Mert Hidayetoglu and Tirthak Patel Named Recipients of 2021 ACM-IEEE CS George Michael Memorial HPC Fellowships

October 27, 2021

Oct. 27, 2021 — ACM, the Association for Computing Machinery, and the IEEE Computer Society announced today that Mert Hidayetoglu of the University of Illinois at Urbana-Champaign and Tirthak Patel of Northeastern University are the recipients of the 2021 ACM-IEEE CS George Michael Memorial HPC Fellowships. Hidayetoglu is recognized for contributions in scalable sparse applications using fast algorithms and hierarchical communication on supercomputers with multi-GPU nodes. Patel is recognized for contributions toward making current error-prone quantum computing systems more usable and helping HPC programmers solve computationally challenging problems.

Mert Hidayetoglu

Sparse operations are the main computational workload for numerous scientific, AI and graph analytics applications. Most of the time, the costs of computation and communication for distributed sparse operations constitute an overall performance bottleneck.

Hidayetoglu’s research investigates this bottleneck at two specific points: memory accesses and communication. He has proposed and demonstrated two novel techniques: sparse matrix tiling and hierarchical communications. The first technique, sparse matrix tiling, accelerates sparse matrix multiplication on a single GPU by the preprocessing of sparse data access patterns and constructs necessary tiling data structures accordingly. The second technique, hierarchical communications, eliminates the communication bottleneck, which typically dominates end-to-end execution time when large problems at terabyte (TB) scale fit on only hundreds of GPU’s. Hidayetoglu’s technique performs sparse communications (depending on the sparsity pattern of the matrix) locally-first to reduce the costly data communication across nodes.

Hidayetoglu has successfully demonstrated these techniques in award-winning applications, including large-scale X-ray imaging at Argonne National Laboratory and accelerated sparse deep neural network inference at IBM. Related papers at SC20 and HPEC20 won the best paper award and the Sparse Challenge championship title, respectively.

Tirthak Patel

Patel’s research addresses the challenge of erroneous program executions on quantum computers and provides robust solutions to improve their reliability. Despite rapid progress in quantum computing, prohibitively high noise on existing near-term intermediate-scale quantum (NISQ) computers remains a fundamental roadblock in the wider adoption of quantum computing. Due to the high noise, program executions on existing quantum computers produce erroneous program outputs. Quantum computing programmers largely lack the tools to estimate the correct output from these noisy program executions.

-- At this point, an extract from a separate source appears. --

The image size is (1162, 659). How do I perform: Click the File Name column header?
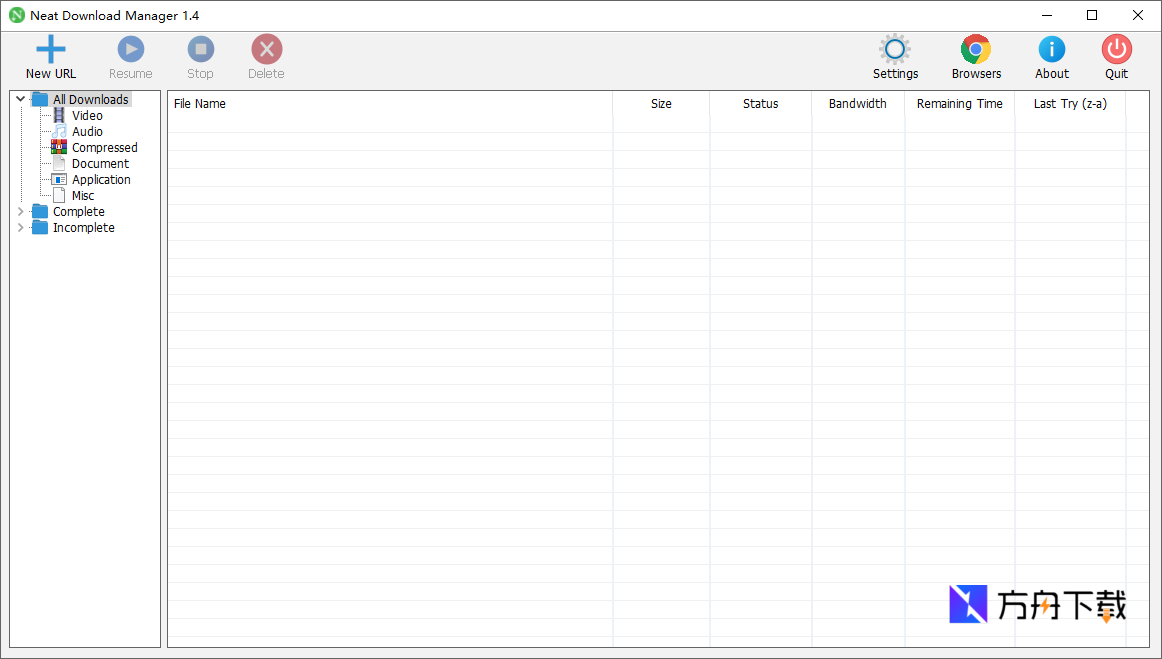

Patel, advised by Devesh Tiwari at Northeastern University, is designing cross-layer system software for extracting meaningful output from erroneous executions on quantum computers. In particular, he first led the effort to benchmark and characterize the performance of different quantum algorithms on IBM quantum computers. Patel leveraged insights gained from this measurement-based experimental effort to inform the design of his novel tools and methods, including VERITAS, QRAFT, UREQA, and DisQ.

For example, his technique VERITAS demonstrates how carefully-designed statistical methods can mitigate errors post-program execution and help programmers deduce the correct program output effectively. Patel’s other solution, QRAFT, leverages the reversibility property of quantum operations to deduce the correct program output, even when the program is executed on qubits with relatively high error rates. Both approaches relieve programmers and compilers from the burden of selecting the qubits with the least error rate, a significant departure from existing approaches in this area. Patel’s work lowers the barrier to entry into quantum computing for HPC programmers by open-sourcing multiple novel datasets and system software frameworks.

About the ACM IEEE CS George Michael Memorial Fellowship

The ACM-IEEE CS George Michael Memorial HPC Fellowship is endowed in memory of George Michael, one of the founders of the SC Conference series. The fellowship honors exceptional PhD students throughout the world whose research focus is on high performance computing applications, networking, storage, or large-scale data analytics using the most powerful computers that are currently available. The Fellowship includes a $5,000 honorarium and travel expenses to attend the SC conference, where the Fellowships are formally presented.

 About ACM

ACM, the Association for Computing Machinery, is the world’s largest educational and scientific computing society, uniting computing educators, researchers and professionals to inspire dialogue, share resources and address the field’s challenges. ACM strengthens the computing profession’s collective voice through strong leadership, promotion of the highest standards, and recognition of technical excellence. ACM supports the professional growth of its members by providing opportunities for life-long learning, career development, and professional networking.

About SC

SC, the International Conference for High Performance Computing, sponsored by ACM and IEEE-CS offers a complete technical education program and exhibition to showcase the many ways high performance computing, networking, storage and analysis lead to advances in scientific discovery, research, education and commerce. This premier international conference includes a globally attended technical program, workshops, tutorials, a world class exhibit area, demonstrations, and opportunities for hands-on learning.